Today, FHE is at the forefront of Web2 network security, with widespread use in cloud computing and data analytics. In these areas, sensitive information must be protected without compromising the ability to extract valuable insights. Web2 already has strict privacy protections in place, but despite being centralized, it is still vulnerable. Web3 was originally built for public data, and this is a key challenge that the Web3 ecosystem needs to solve. If Web2 became Web3 tomorrow, our grocery bills, app subscriptions, phone bills, etc. would all become public information. Solving the confidentiality problem in Web3 is critical.
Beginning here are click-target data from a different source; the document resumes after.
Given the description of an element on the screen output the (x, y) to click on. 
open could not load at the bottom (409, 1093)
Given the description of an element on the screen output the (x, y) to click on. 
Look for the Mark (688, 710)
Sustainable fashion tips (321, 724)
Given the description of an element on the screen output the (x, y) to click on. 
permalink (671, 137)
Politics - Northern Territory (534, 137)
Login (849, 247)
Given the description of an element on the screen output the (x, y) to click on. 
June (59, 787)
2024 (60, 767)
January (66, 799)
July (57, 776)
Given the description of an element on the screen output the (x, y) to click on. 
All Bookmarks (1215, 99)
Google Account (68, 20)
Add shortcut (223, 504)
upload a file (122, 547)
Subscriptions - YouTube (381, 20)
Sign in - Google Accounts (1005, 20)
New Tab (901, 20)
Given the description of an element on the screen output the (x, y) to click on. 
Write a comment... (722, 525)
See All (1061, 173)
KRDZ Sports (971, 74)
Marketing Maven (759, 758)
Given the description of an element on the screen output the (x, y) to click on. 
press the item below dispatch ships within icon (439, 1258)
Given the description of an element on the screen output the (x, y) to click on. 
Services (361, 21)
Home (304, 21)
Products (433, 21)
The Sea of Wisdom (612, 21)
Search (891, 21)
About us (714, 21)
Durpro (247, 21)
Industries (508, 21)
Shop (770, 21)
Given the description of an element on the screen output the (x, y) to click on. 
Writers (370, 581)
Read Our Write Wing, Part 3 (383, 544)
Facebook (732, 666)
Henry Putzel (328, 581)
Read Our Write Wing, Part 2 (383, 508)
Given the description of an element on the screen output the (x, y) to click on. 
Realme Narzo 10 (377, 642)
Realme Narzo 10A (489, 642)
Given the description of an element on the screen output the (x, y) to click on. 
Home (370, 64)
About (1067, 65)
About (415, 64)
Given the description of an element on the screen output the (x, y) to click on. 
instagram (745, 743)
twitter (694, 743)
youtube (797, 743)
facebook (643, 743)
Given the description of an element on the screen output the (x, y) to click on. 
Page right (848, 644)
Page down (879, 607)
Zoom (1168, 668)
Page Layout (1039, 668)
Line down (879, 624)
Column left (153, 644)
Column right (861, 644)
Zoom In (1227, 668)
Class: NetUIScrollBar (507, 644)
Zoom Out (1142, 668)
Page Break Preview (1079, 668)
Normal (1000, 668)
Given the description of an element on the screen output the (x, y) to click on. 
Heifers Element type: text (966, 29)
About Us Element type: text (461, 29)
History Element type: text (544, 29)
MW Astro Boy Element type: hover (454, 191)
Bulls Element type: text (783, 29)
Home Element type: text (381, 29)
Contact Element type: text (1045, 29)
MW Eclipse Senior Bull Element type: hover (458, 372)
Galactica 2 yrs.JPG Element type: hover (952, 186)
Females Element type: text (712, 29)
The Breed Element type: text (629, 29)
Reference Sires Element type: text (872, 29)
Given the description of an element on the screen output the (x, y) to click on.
FHE may be a powerful solution for users to achieve enhanced privacy and security in the future, while allowing operations on encrypted transactions, data, and smart contracts while maintaining confidentiality.
Among the three methods of Zero Knowledge Proofs, Multi-Party Computation and Fully Homomorphic Encryption (FHE), FHE is the cornerstone. These three methods constitute a new vertical field in Web3: Decentralized Confidential Computation (DeCC). DeCC will greatly expand the use cases of Web3 and make Web3 widely used.